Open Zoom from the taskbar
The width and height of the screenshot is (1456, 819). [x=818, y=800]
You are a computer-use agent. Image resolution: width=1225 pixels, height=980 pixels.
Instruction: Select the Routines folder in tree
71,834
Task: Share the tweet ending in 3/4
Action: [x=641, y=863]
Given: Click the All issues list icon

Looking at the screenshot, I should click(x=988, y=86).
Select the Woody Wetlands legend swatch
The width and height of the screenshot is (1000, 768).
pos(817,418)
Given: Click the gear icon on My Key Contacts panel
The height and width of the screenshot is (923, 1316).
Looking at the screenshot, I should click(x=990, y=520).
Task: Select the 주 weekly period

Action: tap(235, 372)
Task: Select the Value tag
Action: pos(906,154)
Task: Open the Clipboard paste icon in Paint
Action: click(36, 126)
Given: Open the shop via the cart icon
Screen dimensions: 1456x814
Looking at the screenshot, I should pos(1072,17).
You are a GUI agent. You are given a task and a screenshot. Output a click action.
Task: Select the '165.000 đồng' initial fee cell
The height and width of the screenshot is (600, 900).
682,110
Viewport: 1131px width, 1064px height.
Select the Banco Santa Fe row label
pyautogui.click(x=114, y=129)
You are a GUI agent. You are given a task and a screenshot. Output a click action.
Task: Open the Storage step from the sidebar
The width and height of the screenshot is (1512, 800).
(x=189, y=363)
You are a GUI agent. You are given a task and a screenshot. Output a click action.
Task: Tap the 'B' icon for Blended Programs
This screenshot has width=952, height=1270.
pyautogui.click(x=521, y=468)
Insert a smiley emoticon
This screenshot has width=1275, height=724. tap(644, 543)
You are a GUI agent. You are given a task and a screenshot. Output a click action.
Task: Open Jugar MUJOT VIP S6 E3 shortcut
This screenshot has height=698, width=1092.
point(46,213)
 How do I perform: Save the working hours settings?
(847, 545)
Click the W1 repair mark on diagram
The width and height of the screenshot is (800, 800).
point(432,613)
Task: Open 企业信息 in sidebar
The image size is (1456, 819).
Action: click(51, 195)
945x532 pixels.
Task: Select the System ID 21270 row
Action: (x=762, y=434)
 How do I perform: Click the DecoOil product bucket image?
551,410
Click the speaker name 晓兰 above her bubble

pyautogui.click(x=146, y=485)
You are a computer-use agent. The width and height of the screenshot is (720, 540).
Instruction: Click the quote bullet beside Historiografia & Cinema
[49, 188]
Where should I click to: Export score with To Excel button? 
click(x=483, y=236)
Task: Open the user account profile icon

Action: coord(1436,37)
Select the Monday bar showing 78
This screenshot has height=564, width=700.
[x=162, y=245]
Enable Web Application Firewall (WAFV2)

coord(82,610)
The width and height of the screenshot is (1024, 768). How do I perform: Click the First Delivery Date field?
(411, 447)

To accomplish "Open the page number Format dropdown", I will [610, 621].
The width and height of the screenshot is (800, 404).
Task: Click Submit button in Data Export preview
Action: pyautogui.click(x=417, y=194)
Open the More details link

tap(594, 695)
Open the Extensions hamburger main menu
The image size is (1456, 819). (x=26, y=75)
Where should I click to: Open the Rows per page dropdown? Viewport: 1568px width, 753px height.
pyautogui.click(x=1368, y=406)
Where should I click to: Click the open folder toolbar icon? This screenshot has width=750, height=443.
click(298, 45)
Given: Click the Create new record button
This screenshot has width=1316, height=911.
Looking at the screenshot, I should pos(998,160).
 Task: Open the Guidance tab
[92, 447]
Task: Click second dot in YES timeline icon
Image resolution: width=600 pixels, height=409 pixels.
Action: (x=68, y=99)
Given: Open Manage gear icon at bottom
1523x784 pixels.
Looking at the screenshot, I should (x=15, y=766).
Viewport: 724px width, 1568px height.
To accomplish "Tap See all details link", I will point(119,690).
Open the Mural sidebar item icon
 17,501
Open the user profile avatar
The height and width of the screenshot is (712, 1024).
-- -- --
Duplicate the records from the line containing "The width and height of the screenshot is (1024, 768)." through the line containing "The image size is (1456, 819). (x=26, y=75)", keeping both of those lines and everything between them.

* **Result**:
The width and height of the screenshot is (1024, 768). How do I perform: Click the First Delivery Date field?
(411, 447)

To accomplish "Open the page number Format dropdown", I will [610, 621].
The width and height of the screenshot is (800, 404).
Task: Click Submit button in Data Export preview
Action: pyautogui.click(x=417, y=194)
Open the More details link

tap(594, 695)
Open the Extensions hamburger main menu
The image size is (1456, 819). (x=26, y=75)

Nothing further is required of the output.